The shepherd seized another struggling and woolly one, downed him into his place, and took up the shearing-knife once more.
"Now," he said in Welsh, with a little nod to me, and I continued to work the wheel.
Mr. Price in his oilskin coat had stepped out again into the rain. Colonel Fielding did not go with him. He unfastened his brown, trench-worn mackintosh, threw it on one of the big wool-sacks, and took a pace nearer to me and my wheel.
I wondered if he had expected to see Elizabeth in the shed.
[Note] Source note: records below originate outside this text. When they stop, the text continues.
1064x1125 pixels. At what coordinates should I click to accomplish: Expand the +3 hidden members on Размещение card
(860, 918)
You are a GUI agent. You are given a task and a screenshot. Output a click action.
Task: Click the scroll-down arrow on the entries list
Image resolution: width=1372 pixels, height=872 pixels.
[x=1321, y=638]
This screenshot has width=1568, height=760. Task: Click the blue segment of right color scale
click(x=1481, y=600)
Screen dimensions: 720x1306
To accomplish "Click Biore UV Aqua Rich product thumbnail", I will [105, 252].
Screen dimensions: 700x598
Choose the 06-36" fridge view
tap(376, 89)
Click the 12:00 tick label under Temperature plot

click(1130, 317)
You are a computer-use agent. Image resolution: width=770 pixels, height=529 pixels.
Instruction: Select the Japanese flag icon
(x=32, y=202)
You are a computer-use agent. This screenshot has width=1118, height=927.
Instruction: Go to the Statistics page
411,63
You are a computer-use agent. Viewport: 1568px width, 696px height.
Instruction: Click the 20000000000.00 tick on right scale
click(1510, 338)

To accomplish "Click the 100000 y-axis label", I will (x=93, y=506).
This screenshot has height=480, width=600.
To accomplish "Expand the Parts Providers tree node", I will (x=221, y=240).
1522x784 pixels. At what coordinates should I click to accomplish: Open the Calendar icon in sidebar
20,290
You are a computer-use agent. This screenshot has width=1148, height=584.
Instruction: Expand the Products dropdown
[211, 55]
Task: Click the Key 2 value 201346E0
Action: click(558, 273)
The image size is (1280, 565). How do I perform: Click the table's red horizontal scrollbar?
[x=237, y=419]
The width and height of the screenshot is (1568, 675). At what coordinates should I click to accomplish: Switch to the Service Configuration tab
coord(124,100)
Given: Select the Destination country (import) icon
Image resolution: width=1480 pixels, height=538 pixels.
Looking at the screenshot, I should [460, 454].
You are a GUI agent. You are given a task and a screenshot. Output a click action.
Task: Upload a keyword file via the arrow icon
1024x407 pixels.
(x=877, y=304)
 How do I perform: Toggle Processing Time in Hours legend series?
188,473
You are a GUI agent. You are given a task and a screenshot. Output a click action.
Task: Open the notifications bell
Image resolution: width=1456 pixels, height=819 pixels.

Taking absolutely no notice of him I worked on.
"Let me have a turn, won't you?" came the meek voice of the intruder—for I felt, as I never had with Captain Holiday, that an intruder he was. "You take a rest, Miss Matthews."
"Thank you, I am not in the least tired." I said it coldly. I thoroughly disapproved of this young man who had been trifling with Elizabeth's feelings.
Elizabeth, bless her, was too good to be at the mercy of this young scamp with his D.S.O. and his subtle way of flirting so that you could hardly nail it down and say that it was flirting at all. Elizabeth had said hard things of Harry, in the days of my infatuation for him. But she hadn't thought any harder things of him than I thought now of this slender-waisted ruffian with the moustache that looked as if a pinch of light-gold paint had been rubbed on to his upper lip.
Cruel hard lines that he should turn out to be the one and only exception to Elizabeth's rule of hating men!
In his meekest of voices he said:
"Perhaps you are not tired. But why are you so—er—poisonously angry with me?"